• [Exercise details]: In the entries that follow, the lines from the one with "This screenshot has height=476, width=560." through the one with "Tap the star on Team Presentation" are the ones to write out, exactly and with both ends included. Nothing else should appear.

• [Data extract]:
══════════
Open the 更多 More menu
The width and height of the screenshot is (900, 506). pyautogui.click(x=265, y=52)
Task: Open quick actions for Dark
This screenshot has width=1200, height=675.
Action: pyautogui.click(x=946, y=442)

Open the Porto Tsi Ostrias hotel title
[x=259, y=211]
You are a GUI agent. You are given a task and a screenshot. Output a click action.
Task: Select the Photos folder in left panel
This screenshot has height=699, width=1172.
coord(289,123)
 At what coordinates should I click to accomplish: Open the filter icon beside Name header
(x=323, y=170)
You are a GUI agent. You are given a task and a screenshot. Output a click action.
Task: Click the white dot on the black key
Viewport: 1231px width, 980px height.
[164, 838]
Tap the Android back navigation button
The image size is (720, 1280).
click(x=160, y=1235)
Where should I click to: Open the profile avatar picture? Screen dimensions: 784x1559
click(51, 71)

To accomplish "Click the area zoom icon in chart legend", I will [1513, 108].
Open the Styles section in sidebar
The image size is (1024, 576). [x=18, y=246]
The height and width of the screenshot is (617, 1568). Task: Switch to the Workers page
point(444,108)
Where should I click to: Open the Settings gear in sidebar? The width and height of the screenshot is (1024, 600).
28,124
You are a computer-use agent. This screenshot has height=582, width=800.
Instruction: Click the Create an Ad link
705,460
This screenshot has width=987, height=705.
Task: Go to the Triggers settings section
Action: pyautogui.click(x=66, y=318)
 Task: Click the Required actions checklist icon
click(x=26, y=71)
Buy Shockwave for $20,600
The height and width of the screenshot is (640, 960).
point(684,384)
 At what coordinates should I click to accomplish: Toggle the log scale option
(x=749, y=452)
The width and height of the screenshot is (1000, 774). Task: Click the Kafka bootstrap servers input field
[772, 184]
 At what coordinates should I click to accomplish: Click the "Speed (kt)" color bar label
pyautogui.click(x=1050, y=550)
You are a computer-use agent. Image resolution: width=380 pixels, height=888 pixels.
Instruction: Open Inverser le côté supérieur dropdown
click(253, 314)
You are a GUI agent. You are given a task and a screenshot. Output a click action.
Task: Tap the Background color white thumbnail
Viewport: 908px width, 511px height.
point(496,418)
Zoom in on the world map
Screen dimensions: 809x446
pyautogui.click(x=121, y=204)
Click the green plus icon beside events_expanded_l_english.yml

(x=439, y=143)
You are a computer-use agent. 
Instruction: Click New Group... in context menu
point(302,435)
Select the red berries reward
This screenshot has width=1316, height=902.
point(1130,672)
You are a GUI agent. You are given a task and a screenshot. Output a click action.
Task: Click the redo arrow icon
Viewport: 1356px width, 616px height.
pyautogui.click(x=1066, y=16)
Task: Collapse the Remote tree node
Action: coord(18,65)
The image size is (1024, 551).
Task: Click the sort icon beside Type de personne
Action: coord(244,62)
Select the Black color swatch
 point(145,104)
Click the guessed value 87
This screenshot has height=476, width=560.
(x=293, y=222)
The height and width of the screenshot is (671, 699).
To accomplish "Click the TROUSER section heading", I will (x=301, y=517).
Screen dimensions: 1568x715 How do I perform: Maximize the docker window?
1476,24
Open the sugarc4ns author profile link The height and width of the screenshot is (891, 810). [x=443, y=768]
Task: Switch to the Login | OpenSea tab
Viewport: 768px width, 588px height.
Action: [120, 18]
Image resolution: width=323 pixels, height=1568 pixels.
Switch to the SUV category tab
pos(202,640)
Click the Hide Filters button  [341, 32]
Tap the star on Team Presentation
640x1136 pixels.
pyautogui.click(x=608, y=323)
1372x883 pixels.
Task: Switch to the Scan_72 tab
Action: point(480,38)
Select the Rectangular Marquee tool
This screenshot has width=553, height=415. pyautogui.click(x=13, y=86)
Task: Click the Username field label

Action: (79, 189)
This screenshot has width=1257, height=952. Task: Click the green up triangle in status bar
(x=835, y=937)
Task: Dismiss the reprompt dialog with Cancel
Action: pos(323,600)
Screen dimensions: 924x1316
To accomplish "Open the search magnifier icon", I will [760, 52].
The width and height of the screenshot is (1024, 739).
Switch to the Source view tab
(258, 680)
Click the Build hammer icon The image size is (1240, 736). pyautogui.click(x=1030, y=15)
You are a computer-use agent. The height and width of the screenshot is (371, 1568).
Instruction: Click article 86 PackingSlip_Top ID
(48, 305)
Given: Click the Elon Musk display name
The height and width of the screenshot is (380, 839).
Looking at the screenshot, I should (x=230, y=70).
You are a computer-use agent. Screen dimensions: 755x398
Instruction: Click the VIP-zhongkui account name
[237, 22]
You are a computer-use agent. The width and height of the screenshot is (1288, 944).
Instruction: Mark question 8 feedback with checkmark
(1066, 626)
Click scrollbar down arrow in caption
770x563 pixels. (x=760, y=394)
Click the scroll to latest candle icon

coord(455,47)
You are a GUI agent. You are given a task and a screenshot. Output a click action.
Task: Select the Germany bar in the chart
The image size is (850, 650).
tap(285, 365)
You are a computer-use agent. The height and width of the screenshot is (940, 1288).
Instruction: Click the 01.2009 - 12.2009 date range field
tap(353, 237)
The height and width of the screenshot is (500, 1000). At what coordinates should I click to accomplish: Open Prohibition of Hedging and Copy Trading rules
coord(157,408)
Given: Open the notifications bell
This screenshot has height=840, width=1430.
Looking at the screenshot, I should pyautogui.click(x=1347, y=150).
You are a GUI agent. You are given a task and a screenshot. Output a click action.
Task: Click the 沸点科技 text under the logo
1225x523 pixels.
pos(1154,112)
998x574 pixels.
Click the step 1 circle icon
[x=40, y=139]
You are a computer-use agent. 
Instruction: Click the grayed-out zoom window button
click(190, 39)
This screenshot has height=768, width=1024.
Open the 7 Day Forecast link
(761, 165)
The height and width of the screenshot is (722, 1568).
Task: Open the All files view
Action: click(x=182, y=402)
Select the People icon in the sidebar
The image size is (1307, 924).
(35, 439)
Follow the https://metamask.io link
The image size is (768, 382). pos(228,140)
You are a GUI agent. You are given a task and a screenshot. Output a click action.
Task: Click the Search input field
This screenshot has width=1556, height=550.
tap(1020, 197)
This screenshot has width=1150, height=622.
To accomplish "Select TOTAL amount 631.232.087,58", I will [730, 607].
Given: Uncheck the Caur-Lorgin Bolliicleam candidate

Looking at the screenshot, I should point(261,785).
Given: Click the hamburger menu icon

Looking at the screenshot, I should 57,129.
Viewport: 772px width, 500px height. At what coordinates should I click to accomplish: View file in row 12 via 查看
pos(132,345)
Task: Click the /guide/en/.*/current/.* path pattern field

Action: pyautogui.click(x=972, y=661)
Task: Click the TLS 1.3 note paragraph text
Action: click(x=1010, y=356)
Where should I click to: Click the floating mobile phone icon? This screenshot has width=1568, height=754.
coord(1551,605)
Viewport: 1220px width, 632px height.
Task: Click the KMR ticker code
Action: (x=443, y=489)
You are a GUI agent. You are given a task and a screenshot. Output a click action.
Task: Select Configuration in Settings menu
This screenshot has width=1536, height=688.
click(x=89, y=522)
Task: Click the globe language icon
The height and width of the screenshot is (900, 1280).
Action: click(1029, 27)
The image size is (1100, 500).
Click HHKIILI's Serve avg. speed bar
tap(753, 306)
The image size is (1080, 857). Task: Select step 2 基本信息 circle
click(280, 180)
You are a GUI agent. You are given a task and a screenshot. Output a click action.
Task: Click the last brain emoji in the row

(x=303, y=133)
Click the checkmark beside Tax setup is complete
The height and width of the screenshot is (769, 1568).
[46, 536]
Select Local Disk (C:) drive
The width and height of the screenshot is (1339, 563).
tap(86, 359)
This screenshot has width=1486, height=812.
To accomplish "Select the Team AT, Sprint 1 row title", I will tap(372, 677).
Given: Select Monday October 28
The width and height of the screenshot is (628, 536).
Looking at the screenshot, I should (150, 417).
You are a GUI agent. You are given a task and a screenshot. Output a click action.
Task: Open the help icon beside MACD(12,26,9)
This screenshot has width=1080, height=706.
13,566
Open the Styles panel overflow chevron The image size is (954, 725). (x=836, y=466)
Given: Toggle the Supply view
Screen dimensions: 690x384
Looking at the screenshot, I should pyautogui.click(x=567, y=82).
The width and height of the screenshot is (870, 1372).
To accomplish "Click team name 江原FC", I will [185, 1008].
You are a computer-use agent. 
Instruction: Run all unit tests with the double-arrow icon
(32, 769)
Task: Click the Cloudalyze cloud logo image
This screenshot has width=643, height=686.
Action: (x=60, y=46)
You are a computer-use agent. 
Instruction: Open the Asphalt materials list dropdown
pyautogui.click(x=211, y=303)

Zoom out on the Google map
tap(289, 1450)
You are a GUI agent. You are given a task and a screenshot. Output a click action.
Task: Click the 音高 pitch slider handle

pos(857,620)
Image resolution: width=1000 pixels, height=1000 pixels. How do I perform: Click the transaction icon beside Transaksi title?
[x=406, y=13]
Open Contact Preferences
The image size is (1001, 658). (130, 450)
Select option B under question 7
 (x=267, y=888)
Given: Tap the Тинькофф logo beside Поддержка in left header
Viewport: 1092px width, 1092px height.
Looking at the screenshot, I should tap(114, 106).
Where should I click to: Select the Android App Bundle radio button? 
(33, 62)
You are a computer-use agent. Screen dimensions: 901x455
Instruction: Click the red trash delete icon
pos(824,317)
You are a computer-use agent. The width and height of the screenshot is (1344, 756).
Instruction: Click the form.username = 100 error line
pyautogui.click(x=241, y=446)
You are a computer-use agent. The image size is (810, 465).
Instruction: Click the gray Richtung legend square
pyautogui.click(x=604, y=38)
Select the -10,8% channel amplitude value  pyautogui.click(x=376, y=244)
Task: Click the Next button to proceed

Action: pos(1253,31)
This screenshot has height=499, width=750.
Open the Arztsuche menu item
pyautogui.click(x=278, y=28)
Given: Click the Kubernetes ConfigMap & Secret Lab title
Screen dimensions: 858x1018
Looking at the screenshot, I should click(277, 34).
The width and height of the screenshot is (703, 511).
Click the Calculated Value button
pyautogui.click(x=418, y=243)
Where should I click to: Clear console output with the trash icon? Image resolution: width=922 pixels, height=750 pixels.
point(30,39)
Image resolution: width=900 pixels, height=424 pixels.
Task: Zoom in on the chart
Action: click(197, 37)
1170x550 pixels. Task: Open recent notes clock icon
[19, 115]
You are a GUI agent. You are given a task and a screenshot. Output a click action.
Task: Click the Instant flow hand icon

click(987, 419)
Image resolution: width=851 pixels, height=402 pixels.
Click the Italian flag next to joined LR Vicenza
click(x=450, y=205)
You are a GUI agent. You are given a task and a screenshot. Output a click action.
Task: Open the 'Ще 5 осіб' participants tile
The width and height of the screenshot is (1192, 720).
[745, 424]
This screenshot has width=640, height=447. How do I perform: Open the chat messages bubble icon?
══════════
• [Task answer]:
This screenshot has height=476, width=560.
(x=293, y=222)
The height and width of the screenshot is (671, 699).
To accomplish "Click the TROUSER section heading", I will (x=301, y=517).
Screen dimensions: 1568x715 How do I perform: Maximize the docker window?
1476,24
Open the sugarc4ns author profile link The height and width of the screenshot is (891, 810). [x=443, y=768]
Task: Switch to the Login | OpenSea tab
Viewport: 768px width, 588px height.
Action: [120, 18]
Image resolution: width=323 pixels, height=1568 pixels.
Switch to the SUV category tab
pos(202,640)
Click the Hide Filters button  [341, 32]
Tap the star on Team Presentation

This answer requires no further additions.